Every once in awhile a post comes out that cannot be ignored. AvFlox has written such a post. I encourage everyone who *thinks* they know what a sex blogger is all about to read it.
I’m a sex blogger. That means I write about sex. Does that mean I have sex? If I write about it in a non-fiction publication, then you can safely infer that yes, I do. Does that mean I will have sex with you? No, it does not.
If you infer that I must enjoy sex because I write about it favorably, you’re correct: I do. This does not mean necessarily that I have it randomly. It just means I have good sex. In my experience, having good sex is more than being good at sex – it’s about picking suitable partners. That means that I have a very precise vetting process for potential partners.
Thus, messaging me proclaiming you want to fuck me will not result in me replying in the affirmative.
You may feel very close with me because of how much I share about myself, but do note that this is a one-sided relationship. My interaction is with a screen and keyboard, not with you. So while you feel you know me, I do not know you at all.
The post is both entertaining and insightful. The above quoted portion is one that rings true with me. Even though I am a sex blogger and enjoy sex and fucking, it does not mean I enjoy doing it with EVERYONE I see. I think men automatically assume I want to fuck and cyber with every man that says hello.

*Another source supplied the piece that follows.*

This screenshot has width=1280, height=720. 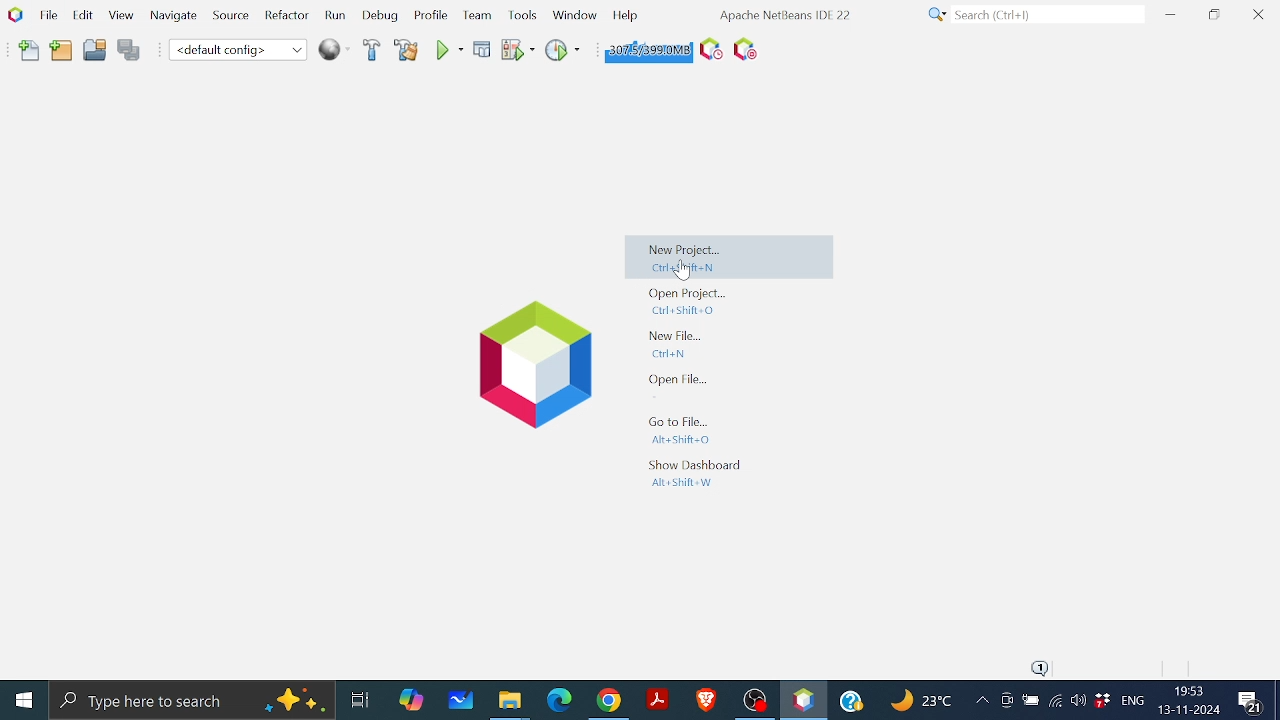 I want to click on Files, so click(x=510, y=702).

I still have standards and I have preferences. Though I don’t have a physical “type” of man, I enjoy my men to be creative, intelligent and masters of the written word. They have to take care of themselves and look good to me.
I am a sex blogger, but I am not here for your entertainment. I allow you to read and see the most intimate parts of my life. I enjoy sharing these parts of me, as it makes me feel free and has helped many in the process. You are not entitled to fucking me. You are not entitled to cyber with me and you certainly are not entitled to expect me to post pictures of myself at your whim. Especially when there are hundreds already posted on this very blog.
Those I choose to get to know on a more intimate level are special to me and I hope they feel special as well. I am picky because I feel I am worthy of quality lovers. You won’t see me hitting up every man that comments on this blog or talks to me on twitter. Though publicly I flirt with many, there are few I take into my “bedroom”.
I am a strong, intelligent, independent and attractive woman who does not blog because she feels insecure and needs the attention. I’m just a happy person, loving my life and I enjoy talking about it, especially since my love life ventures more into the unconventional. It’s good to have a voice and hear the voices, opinions and advice of others.
You think you know a sex blogger… but do you really? We all have our reasons for being here. Don’t assume you know what mine is.